Education is a major contributor to intergenerational income mobility and educational differences tend to persist across generations. The range of family characteristics that shape educational mobility across generations includes ethnic origin, the language spoken at home, family size and structure, and the socio-economic and cultural background of the parents. Moreover, some of the cross-country differences in the extent of intergenerational mobility of education are shaped by policies. For example, early streaming of students, based on their ability, seems to considerably reduce mobility across generations.

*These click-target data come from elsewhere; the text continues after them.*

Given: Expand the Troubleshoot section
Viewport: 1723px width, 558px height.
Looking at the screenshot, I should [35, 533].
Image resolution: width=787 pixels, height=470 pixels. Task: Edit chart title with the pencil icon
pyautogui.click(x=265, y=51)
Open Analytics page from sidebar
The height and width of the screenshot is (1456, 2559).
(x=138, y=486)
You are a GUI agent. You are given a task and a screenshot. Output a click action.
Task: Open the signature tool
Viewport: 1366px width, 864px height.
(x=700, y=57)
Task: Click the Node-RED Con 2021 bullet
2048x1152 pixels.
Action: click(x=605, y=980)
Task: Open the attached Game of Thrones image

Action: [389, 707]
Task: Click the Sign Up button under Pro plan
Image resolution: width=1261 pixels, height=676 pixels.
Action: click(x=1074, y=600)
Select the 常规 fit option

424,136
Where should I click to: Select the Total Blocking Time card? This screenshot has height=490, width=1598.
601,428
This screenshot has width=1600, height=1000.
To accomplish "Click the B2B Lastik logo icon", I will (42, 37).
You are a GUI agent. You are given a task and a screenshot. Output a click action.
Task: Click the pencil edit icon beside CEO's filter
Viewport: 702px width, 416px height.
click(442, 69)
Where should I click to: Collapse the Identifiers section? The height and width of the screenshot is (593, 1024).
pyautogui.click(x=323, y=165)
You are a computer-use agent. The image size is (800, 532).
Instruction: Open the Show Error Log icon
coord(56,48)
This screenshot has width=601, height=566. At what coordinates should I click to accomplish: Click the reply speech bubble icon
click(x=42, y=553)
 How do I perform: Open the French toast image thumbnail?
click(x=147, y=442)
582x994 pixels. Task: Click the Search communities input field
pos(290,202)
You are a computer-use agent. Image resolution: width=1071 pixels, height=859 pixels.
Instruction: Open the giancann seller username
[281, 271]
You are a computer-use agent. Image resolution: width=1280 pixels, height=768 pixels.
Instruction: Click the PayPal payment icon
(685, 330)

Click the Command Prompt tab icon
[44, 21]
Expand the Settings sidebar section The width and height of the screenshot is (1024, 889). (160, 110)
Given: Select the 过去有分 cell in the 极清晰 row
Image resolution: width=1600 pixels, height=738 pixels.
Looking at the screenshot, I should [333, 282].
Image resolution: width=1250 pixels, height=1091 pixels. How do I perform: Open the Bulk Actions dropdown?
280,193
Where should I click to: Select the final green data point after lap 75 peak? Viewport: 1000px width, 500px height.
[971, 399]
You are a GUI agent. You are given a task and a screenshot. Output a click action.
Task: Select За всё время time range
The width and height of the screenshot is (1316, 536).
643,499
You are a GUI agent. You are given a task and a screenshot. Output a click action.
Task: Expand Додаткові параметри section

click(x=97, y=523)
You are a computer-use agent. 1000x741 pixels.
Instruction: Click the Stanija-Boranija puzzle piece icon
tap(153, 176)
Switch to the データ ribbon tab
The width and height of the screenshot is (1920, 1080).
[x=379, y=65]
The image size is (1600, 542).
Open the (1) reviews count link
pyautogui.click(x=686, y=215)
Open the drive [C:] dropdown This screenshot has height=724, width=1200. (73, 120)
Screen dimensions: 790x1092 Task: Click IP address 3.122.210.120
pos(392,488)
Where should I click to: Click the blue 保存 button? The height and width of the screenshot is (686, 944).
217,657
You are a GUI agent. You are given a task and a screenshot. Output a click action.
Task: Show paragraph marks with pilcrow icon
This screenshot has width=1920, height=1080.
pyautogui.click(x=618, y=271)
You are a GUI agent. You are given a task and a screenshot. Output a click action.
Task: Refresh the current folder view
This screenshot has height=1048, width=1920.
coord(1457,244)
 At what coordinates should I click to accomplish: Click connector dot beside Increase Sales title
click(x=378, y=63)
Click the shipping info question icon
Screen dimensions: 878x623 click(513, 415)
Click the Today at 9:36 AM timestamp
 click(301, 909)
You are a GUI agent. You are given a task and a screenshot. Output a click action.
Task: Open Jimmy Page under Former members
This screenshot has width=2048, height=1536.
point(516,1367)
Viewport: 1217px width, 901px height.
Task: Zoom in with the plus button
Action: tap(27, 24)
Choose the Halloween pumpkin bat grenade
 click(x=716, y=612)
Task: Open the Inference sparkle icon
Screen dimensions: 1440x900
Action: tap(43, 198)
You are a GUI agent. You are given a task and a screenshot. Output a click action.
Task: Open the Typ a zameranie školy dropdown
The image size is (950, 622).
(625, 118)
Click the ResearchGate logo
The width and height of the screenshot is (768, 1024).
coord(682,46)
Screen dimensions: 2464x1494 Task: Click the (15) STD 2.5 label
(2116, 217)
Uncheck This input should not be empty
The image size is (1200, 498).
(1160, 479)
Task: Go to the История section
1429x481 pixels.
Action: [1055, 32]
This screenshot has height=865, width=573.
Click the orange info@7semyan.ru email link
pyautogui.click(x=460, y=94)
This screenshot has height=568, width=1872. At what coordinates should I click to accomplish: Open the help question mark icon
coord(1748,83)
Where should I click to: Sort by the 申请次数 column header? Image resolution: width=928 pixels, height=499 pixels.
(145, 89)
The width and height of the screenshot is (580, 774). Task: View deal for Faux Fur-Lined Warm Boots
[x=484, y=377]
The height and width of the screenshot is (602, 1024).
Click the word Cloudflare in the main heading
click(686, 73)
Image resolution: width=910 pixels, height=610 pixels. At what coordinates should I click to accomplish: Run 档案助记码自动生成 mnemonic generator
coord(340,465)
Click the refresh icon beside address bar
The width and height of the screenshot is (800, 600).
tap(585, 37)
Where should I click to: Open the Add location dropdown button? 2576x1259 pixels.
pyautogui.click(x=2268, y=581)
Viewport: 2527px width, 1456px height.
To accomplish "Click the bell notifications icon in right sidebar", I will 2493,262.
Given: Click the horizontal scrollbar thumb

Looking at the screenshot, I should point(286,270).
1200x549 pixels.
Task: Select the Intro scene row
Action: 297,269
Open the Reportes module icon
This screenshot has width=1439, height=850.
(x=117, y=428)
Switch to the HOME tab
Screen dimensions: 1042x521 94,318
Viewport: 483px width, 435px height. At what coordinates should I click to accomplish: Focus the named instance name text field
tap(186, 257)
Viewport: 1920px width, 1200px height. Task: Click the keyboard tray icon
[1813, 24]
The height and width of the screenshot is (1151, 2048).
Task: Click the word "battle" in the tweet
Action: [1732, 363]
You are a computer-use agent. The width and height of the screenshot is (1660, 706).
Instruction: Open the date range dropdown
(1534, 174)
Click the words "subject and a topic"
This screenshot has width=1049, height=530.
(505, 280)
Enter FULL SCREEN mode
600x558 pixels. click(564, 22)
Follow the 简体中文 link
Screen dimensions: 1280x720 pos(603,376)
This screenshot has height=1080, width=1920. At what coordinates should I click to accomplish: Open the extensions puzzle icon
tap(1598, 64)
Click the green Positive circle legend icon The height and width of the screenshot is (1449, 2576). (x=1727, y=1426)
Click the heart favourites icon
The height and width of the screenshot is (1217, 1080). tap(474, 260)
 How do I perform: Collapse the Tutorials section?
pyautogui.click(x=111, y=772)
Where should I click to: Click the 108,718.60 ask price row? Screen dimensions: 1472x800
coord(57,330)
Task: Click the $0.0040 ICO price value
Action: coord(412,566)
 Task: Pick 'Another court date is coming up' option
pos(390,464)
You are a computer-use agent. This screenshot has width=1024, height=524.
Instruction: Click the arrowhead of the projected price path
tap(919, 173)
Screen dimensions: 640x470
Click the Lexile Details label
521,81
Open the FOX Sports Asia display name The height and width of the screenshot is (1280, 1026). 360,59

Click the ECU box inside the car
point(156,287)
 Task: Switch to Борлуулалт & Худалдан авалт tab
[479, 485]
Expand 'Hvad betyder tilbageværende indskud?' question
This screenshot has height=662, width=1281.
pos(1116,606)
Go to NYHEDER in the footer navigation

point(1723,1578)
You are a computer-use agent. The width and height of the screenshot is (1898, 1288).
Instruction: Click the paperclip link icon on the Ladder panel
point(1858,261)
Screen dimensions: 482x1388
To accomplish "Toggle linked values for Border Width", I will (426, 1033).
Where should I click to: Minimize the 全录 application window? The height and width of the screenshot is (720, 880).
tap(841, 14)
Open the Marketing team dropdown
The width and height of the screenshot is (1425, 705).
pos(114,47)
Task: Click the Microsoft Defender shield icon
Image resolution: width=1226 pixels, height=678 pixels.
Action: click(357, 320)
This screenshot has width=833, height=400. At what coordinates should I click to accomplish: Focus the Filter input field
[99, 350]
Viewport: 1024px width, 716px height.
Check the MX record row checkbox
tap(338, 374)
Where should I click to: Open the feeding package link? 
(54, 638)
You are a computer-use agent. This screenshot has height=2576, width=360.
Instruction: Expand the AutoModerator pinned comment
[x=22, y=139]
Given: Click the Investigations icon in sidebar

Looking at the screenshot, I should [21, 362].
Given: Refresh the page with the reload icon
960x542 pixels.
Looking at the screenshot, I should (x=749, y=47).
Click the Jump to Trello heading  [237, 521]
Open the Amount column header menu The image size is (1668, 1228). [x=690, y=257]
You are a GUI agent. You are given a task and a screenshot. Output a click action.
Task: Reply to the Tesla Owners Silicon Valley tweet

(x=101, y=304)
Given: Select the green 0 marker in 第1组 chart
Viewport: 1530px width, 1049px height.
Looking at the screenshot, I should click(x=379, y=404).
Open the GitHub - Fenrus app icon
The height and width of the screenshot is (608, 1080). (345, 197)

Evidence of intergenerational immobility extends to other outcomes. For example, occupations persist across generations and this persistence depends on factors such as education and also race or migrant status. Wealth also persists heavily across generations: as they are larger at the top of the income distribution, wealth transfers may deepen inequality. Welfare receipt is also transmitted across generations and this transmission appears to be influenced by specific aspects of programme design. Finally, personality traits also tend to persist across generations and affect both labour market outcomes and decisions about family formation: for example, children of divorced parents are more likely to divorce when they are adults.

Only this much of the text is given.